Bugün Suriye olarak anılan bir bölge olmakla beraber, Suriye adında bir devletten bahsetmek artık mümkün değil. Bir zamanlar ticaret geçiş yolları üzerinde bulunan, binlerce yıllık tarihi olan Suriye artık ortada yok. En iyi bilinen tarihi eserler bile yıkılmış, sokaklardaki binalar paramparça olmuş, altyapı, ulaşım gibi imkanlarının büyük çoğunluğu ortadan kalkmış olan Suriye’de hala varlığını sürdüren sağlıklı bir endüstriden bile bahsetmek imkansız. Devlet çapındaki tüm endüstrilerin üretiminde 2011 yılından beri % 80 azalma rapor ediliyor, gerçek rakamın ise % 90’a vardığı söyleniyor. Belki Baas yönetiminin baskısı ile, belki şiddetli bir ölüm korkusu ile hala koltuğuna sahip çıkmaya çalışan Esad ise kıraç bir tepede tek bir evin içinde sadece nefes alıp vermeye devam etmeye çalışıyor. Suriye halkı diye anılan halk ise civar devletlerdeki çadır kentlerde, müthiş zorlu koşullar altında varlığını sürdürmeye çalışan bir mülteci grubu haline geldi.

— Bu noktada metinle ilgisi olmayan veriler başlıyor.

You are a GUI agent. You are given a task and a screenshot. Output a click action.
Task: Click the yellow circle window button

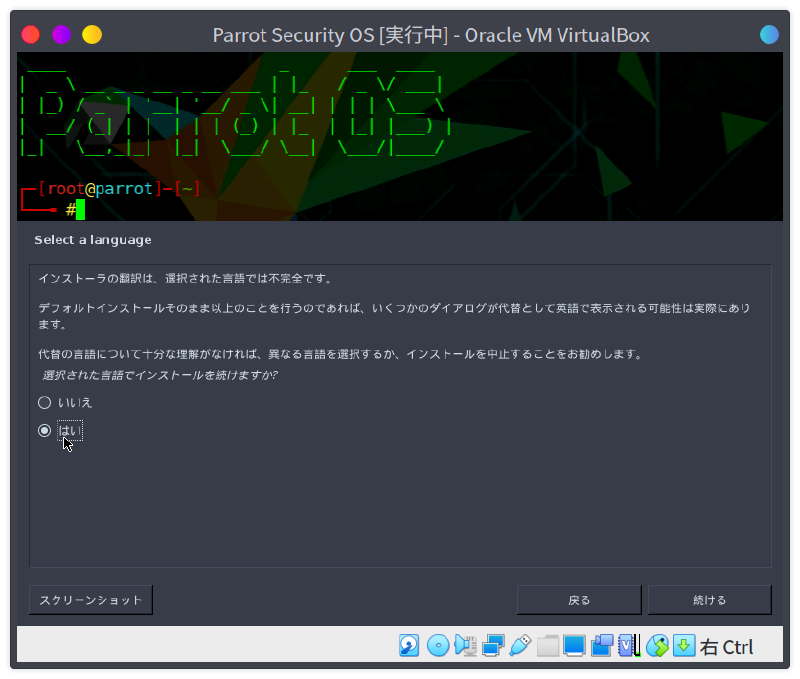click(x=92, y=35)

Esad birliklerinin sarin gazı kullanması ile gündeme gelen “Batı’nın Suriye’ye müdahale etmesi” fikrinin ise, istenilen sonucu üretemeyeceği belli. Çoğu zaman ilgili bölgedeki insanlara yardım ya da krizin hızlı bir çözüme ulaşması gibi olumlu niyetlerle yola çıkan Amerika ve diğer Batılı devletlerin öne sürdükleri yöntemlerin incelikten uzak olması, Suriye içinde sıkışıp kalmış, zaten gücü kırılmış olan halkın daha da zor durumda kalıp daha çok kayıp vermesine sebep olabilir.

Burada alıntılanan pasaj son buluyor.